■ What you have to do
In the rows from the line containing "Click the 40-50% peak on the chart" through the line containing "Click the 备案变更", inclusive, swap "shopping cart" for "basket" and reproduce those lines with nothing else altered.

[Item-finding rows]

━━━━━━━━━━━━━━━━

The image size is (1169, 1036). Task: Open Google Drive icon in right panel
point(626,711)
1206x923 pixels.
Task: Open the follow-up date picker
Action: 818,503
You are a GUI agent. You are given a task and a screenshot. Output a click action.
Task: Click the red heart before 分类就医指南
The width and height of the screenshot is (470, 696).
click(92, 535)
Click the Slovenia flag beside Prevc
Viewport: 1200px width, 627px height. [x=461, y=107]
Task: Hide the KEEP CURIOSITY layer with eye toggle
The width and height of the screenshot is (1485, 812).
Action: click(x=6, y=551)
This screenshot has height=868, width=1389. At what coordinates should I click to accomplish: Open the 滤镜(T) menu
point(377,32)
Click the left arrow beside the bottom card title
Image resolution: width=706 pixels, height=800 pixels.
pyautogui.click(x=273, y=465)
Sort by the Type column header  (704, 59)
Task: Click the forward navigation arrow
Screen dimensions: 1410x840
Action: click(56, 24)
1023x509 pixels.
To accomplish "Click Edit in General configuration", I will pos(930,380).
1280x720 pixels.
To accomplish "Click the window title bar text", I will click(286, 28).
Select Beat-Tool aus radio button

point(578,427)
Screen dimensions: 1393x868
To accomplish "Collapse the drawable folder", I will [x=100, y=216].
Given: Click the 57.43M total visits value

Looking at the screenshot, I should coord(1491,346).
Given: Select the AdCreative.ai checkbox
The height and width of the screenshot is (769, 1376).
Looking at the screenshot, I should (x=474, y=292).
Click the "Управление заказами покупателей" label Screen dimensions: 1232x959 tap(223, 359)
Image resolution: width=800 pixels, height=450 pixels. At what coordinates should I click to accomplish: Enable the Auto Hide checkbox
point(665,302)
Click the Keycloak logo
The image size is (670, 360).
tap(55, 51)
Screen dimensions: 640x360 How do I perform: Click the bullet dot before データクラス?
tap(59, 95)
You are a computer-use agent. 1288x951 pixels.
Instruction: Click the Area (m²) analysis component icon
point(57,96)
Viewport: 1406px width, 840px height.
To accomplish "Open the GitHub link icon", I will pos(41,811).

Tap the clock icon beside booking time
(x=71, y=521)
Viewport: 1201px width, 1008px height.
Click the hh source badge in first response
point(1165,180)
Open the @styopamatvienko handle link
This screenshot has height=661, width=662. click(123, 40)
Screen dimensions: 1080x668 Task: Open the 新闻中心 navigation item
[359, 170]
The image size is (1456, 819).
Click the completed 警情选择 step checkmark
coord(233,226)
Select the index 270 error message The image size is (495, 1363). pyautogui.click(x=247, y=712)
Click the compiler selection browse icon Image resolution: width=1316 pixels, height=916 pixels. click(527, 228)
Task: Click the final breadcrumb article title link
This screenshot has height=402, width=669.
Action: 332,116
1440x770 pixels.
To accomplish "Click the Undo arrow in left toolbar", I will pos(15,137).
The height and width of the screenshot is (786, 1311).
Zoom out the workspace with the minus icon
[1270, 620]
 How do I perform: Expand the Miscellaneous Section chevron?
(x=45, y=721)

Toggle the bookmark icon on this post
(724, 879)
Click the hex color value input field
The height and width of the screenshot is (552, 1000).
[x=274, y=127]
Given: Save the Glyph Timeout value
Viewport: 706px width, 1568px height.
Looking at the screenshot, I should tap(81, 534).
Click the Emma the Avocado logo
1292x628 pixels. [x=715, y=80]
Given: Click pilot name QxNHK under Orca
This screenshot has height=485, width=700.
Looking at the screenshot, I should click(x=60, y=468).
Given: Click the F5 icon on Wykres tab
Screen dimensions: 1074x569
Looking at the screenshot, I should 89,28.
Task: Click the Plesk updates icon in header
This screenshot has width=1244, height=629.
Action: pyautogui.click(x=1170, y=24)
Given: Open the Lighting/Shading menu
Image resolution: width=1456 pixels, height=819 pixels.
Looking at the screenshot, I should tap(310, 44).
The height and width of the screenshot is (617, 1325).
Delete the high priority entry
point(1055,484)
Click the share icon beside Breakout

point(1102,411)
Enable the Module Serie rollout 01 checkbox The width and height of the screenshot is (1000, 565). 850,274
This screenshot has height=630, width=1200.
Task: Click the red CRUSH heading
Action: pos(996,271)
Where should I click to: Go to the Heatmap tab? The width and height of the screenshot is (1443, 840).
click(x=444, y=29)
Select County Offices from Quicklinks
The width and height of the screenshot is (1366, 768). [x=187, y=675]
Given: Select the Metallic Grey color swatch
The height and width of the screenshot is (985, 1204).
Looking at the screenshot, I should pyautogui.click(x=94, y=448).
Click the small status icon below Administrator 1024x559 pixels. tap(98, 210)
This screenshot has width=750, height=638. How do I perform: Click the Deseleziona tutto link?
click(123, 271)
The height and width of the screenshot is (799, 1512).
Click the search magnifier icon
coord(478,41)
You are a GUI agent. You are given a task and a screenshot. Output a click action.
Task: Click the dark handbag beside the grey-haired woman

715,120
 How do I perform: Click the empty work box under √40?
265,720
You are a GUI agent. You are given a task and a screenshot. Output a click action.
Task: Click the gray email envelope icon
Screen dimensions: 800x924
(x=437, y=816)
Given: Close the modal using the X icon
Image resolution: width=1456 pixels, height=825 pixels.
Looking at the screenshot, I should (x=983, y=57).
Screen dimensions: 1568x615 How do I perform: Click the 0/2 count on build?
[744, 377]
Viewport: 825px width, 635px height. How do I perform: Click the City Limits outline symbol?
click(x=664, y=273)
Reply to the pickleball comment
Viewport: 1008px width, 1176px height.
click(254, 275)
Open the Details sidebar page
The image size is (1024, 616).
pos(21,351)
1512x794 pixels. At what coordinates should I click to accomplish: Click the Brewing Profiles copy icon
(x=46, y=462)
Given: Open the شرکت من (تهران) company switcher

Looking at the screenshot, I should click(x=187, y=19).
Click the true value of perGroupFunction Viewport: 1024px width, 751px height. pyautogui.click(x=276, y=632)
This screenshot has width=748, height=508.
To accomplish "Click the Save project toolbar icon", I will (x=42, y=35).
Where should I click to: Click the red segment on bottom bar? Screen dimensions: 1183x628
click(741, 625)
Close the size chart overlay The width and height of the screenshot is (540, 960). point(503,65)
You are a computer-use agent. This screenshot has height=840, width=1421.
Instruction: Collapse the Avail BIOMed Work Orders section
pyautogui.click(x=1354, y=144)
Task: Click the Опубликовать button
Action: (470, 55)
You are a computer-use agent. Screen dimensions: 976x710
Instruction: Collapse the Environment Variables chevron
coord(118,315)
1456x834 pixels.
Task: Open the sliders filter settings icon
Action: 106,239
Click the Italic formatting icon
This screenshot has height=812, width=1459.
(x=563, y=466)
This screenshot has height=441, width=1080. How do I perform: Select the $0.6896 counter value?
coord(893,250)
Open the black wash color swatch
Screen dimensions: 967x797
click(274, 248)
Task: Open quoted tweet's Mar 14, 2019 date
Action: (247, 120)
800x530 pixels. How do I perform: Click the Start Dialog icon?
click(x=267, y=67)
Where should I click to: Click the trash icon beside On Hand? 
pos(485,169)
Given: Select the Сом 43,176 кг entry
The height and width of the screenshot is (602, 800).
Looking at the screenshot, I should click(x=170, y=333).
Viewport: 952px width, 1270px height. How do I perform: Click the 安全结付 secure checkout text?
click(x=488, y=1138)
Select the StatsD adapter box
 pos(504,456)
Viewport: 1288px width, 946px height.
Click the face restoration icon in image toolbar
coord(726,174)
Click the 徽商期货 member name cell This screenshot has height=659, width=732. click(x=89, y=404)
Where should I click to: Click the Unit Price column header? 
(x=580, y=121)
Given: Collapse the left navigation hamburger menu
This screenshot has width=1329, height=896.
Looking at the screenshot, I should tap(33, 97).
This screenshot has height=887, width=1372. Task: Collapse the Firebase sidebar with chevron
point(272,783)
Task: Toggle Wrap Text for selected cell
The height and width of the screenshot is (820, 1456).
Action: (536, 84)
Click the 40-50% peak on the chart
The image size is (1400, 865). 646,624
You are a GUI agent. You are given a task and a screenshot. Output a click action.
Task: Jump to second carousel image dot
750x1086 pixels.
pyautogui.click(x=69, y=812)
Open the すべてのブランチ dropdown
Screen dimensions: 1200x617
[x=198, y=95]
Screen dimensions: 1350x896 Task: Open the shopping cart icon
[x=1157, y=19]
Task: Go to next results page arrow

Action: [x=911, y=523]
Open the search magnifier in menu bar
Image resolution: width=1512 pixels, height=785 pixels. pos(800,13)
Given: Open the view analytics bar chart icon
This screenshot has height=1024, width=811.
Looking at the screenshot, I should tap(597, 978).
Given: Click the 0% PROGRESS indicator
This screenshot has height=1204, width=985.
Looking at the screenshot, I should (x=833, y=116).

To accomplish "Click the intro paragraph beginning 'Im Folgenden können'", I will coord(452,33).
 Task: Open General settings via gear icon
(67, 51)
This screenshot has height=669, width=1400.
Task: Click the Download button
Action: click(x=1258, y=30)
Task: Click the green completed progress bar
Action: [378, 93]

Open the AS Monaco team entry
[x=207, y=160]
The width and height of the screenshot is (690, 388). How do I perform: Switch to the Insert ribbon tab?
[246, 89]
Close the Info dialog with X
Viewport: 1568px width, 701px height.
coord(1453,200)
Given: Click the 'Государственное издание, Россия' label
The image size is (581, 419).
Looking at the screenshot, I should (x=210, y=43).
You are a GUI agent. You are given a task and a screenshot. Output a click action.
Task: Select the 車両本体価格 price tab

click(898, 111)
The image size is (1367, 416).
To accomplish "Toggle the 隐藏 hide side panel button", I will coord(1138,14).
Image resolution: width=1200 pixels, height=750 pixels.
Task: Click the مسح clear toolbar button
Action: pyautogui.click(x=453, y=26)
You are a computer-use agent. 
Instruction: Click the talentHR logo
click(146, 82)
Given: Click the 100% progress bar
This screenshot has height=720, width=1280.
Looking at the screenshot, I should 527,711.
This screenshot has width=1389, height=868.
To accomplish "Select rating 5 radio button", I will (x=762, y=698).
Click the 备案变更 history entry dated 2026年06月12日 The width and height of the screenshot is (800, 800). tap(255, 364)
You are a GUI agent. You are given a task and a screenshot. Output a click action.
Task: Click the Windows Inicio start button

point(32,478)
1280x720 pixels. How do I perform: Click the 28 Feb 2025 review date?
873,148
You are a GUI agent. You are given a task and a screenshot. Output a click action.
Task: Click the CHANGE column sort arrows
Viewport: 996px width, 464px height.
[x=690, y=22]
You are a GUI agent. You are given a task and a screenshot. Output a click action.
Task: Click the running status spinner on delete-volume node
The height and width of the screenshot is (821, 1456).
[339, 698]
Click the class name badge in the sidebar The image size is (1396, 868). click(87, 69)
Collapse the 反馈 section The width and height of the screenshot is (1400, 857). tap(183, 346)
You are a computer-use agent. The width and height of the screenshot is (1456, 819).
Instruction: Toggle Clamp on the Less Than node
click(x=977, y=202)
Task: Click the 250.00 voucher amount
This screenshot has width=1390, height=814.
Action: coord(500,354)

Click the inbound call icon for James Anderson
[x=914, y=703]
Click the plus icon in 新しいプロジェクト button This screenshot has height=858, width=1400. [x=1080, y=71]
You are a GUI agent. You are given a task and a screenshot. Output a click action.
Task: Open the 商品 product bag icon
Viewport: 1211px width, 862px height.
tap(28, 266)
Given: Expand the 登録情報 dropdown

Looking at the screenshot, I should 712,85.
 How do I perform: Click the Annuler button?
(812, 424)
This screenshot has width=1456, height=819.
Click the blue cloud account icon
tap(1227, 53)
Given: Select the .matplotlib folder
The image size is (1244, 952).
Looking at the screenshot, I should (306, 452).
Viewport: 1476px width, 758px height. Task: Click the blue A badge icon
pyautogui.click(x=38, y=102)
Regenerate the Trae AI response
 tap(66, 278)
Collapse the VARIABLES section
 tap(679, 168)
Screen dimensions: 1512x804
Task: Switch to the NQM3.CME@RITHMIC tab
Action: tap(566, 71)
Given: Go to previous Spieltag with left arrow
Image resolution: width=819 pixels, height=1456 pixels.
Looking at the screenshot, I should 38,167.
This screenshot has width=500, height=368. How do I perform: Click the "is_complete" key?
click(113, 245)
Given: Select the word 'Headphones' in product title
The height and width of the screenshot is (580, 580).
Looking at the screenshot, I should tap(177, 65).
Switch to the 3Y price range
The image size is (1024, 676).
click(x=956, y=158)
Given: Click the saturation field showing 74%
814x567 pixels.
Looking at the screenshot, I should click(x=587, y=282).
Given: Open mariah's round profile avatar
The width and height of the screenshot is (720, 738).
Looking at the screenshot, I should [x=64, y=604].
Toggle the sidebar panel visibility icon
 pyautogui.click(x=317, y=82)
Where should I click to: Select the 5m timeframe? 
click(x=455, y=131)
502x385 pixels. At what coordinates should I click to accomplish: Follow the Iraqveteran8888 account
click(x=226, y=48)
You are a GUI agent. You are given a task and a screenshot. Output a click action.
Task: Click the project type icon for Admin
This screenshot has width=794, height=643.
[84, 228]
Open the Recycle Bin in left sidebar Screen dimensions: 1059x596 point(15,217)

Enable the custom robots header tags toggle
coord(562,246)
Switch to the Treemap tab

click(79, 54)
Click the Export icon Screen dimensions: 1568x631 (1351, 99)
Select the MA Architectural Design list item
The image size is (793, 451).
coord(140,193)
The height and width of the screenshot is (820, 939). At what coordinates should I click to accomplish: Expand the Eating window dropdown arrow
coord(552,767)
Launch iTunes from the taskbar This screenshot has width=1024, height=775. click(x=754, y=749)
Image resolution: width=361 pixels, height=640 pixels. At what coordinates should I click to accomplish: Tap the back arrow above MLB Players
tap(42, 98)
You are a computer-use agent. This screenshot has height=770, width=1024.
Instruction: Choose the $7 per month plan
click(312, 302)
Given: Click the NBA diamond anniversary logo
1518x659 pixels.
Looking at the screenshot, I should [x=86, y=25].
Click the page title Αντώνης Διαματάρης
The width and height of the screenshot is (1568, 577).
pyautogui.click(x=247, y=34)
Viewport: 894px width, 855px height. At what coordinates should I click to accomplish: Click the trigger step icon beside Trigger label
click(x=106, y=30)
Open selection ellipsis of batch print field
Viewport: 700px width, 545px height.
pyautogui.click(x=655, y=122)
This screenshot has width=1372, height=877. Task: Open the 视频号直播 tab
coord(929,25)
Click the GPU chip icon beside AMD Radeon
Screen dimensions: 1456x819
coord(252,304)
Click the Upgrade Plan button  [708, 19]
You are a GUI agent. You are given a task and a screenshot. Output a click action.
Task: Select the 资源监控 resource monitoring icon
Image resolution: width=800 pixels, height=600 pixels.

━━━━━━━━━━━━━━━━

■ Final answer
Click the 40-50% peak on the chart
The image size is (1400, 865). 646,624
You are a GUI agent. You are given a task and a screenshot. Output a click action.
Task: Jump to second carousel image dot
750x1086 pixels.
pyautogui.click(x=69, y=812)
Open the すべてのブランチ dropdown
Screen dimensions: 1200x617
[x=198, y=95]
Screen dimensions: 1350x896 Task: Open the basket icon
[x=1157, y=19]
Task: Go to next results page arrow

Action: [x=911, y=523]
Open the search magnifier in menu bar
Image resolution: width=1512 pixels, height=785 pixels. pos(800,13)
Given: Open the view analytics bar chart icon
This screenshot has height=1024, width=811.
Looking at the screenshot, I should tap(597, 978).
Given: Click the 0% PROGRESS indicator
This screenshot has height=1204, width=985.
Looking at the screenshot, I should (x=833, y=116).

To accomplish "Click the intro paragraph beginning 'Im Folgenden können'", I will coord(452,33).
 Task: Open General settings via gear icon
(67, 51)
This screenshot has height=669, width=1400.
Task: Click the Download button
Action: click(x=1258, y=30)
Task: Click the green completed progress bar
Action: [378, 93]

Open the AS Monaco team entry
[x=207, y=160]
The width and height of the screenshot is (690, 388). How do I perform: Switch to the Insert ribbon tab?
[246, 89]
Close the Info dialog with X
Viewport: 1568px width, 701px height.
coord(1453,200)
Given: Click the 'Государственное издание, Россия' label
The image size is (581, 419).
Looking at the screenshot, I should (x=210, y=43).
You are a GUI agent. You are given a task and a screenshot. Output a click action.
Task: Select the 車両本体価格 price tab

click(898, 111)
The image size is (1367, 416).
To accomplish "Toggle the 隐藏 hide side panel button", I will coord(1138,14).
Image resolution: width=1200 pixels, height=750 pixels.
Task: Click the مسح clear toolbar button
Action: pyautogui.click(x=453, y=26)
You are a computer-use agent. 
Instruction: Click the talentHR logo
click(146, 82)
Given: Click the 100% progress bar
This screenshot has height=720, width=1280.
Looking at the screenshot, I should 527,711.
This screenshot has width=1389, height=868.
To accomplish "Select rating 5 radio button", I will (x=762, y=698).
Click the 备案变更 history entry dated 2026年06月12日 The width and height of the screenshot is (800, 800). tap(255, 364)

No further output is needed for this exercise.